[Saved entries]
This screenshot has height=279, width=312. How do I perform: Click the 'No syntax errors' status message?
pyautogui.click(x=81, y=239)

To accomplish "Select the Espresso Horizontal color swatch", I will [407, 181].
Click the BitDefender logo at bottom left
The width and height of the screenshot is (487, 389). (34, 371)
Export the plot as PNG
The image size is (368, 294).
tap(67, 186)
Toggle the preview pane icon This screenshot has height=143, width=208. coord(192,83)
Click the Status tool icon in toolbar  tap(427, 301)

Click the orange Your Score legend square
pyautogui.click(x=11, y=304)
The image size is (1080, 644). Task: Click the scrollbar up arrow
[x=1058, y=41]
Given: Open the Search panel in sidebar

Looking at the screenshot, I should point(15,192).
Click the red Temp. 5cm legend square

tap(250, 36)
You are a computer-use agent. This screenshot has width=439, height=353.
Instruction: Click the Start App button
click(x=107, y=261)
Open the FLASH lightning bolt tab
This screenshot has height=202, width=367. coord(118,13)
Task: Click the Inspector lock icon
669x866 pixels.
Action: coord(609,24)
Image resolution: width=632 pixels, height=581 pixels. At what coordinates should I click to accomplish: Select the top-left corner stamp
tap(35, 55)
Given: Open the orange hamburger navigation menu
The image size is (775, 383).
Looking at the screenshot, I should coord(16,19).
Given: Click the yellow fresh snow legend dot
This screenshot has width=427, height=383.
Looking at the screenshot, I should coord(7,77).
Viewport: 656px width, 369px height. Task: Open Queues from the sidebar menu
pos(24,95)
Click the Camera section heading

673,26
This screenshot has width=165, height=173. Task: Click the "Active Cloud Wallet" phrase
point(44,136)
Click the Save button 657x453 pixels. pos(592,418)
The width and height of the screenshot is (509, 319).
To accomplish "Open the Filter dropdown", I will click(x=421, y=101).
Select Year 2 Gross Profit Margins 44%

**Your objective**
Your response should consist of the records, printed exactly.

**Solution**
This screenshot has height=279, width=312. How do I perform: Click the 'No syntax errors' status message?
pyautogui.click(x=81, y=239)

To accomplish "Select the Espresso Horizontal color swatch", I will [407, 181].
Click the BitDefender logo at bottom left
The width and height of the screenshot is (487, 389). (34, 371)
Export the plot as PNG
The image size is (368, 294).
tap(67, 186)
Toggle the preview pane icon This screenshot has height=143, width=208. coord(192,83)
Click the Status tool icon in toolbar  tap(427, 301)

Click the orange Your Score legend square
pyautogui.click(x=11, y=304)
The image size is (1080, 644). Task: Click the scrollbar up arrow
[x=1058, y=41]
Given: Open the Search panel in sidebar

Looking at the screenshot, I should point(15,192).
Click the red Temp. 5cm legend square

tap(250, 36)
You are a computer-use agent. This screenshot has width=439, height=353.
Instruction: Click the Start App button
click(x=107, y=261)
Open the FLASH lightning bolt tab
This screenshot has height=202, width=367. coord(118,13)
Task: Click the Inspector lock icon
669x866 pixels.
Action: coord(609,24)
Image resolution: width=632 pixels, height=581 pixels. At what coordinates should I click to accomplish: Select the top-left corner stamp
tap(35, 55)
Given: Open the orange hamburger navigation menu
The image size is (775, 383).
Looking at the screenshot, I should coord(16,19).
Given: Click the yellow fresh snow legend dot
This screenshot has width=427, height=383.
Looking at the screenshot, I should coord(7,77).
Viewport: 656px width, 369px height. Task: Open Queues from the sidebar menu
pos(24,95)
Click the Camera section heading

673,26
This screenshot has width=165, height=173. Task: Click the "Active Cloud Wallet" phrase
point(44,136)
Click the Save button 657x453 pixels. pos(592,418)
The width and height of the screenshot is (509, 319).
To accomplish "Open the Filter dropdown", I will click(x=421, y=101).
Select Year 2 Gross Profit Margins 44%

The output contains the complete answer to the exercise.